12. Through her amended plaint, the plaintiff contends that she acquired the suit property free from any encumbrances from her deceased husband; that her husband was the legally registered allotee of the suit land. In the amended plaint, the plaintiff acknowledges that the defendants were in possession of the suit property before she was registered as the proprietor and continued to be in possession of the suit property even after her registration as the proprietor but terms their occupation wrongful, forceful and without the authority of the lawful owner.

13. It is the plaintiff’s case that owing to the defendants act of trespass and damage, she has been denied her right of proprietorship of the suit property and the subdivisions therefrom to wit Nyeri/Endarasha 1066 to 1071.

14. Lamenting that the defendants have refused to vacate the suit property despite having been required to do so on various occasions, the plaintiff prays for judgment against the defendants for:-(i)A declaration that the suit property and the subdivisions resulting therefrom is her rightful property;(ii)An eviction order and vacant possession of the suit property including its subdivisions, Nyeri/Endarasha 1066, 1067 and 1071 against the defendants, their servants, agents, relatives, employees or any other person acting through them;(iii)A permanent injunction to restrain the defendants, their servants, agents, relatives, employees or otherwise howsoever from further trespassing on the suit land, cutting down vegetation thereon, building any dwelling or other structures whatsoever, cultivating on the suit land or in any other way interferring with the suit land;(iv)Mesne profits from the original date of filing this suit till the date when vacant possession will be given to her;(v)General damages for trespass;(vi)Costs plus other better relief out of the suit as the court may deem fit to grant.

15. When the matter came up for hearing, the plaintiff availed three witnesses, herself included, while the defendants availed two witnesses only.

Evidence The Plaintiff’s case 16. The plaintiff who testified asPW 1 informed the court that the original 1st defendant and 3rd defendant (now deceased and substituted by Francis Macharia Kairiti and Cecilia Nyambura Kariuki respectively) are brothers to her husband Ithathu Mugo; that she inherited the suit property from her husband, Ithathu Mugo in 1975; That the suit property had been acquired by her deceased husband’s mother from SFT and was transmitted to her deceased husband through succession proceedings in respect of her deceased husband’s mother, Wachera Mugo; that in 1988 she subdivided the suit property into six (6) subdivisions all in her name and that she is in possession of two only, Nyeri/Endarasha 1066 which she occupies with Ngatia Kinyua and 1071 occupied by Kariti Mugo and herself.

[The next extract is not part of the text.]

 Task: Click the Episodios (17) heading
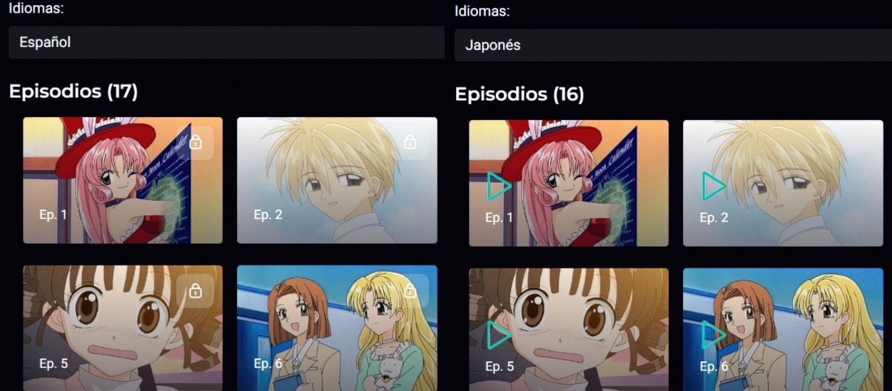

She produced titles in respect of the two parcels as Pexbt 1(a) and (b) respectively. she informed the court that she does not have title in respect of Nyeri/Endarasha 1067 occupied by Ceasar Kariuki Mugo and Ngatia Kinyua because there is a prohibitory order. She produced a search certificate in respect of that property was as Pexbt 2. With regard to Nyeri/Endarasha 1068, she stated that she transferred it to Ceaser Kariuki Mugo pursuant to an agreement entered between Ceaser Mugo and her husband who was a party to this suit and is now deceased; that Ceasar Kariuki’s son currently occupies parcel 1068. She produced an official search certificate in respect of that parcel as Pexbt 3; that she transferred Parcel No Nyeri/Endarasha 1069 and 1070 to Peter Muta J Wambugu and Ephraim Julius Maina. She produced official search certificates in respect of those properties as Pexbt 5 and 6 respectively.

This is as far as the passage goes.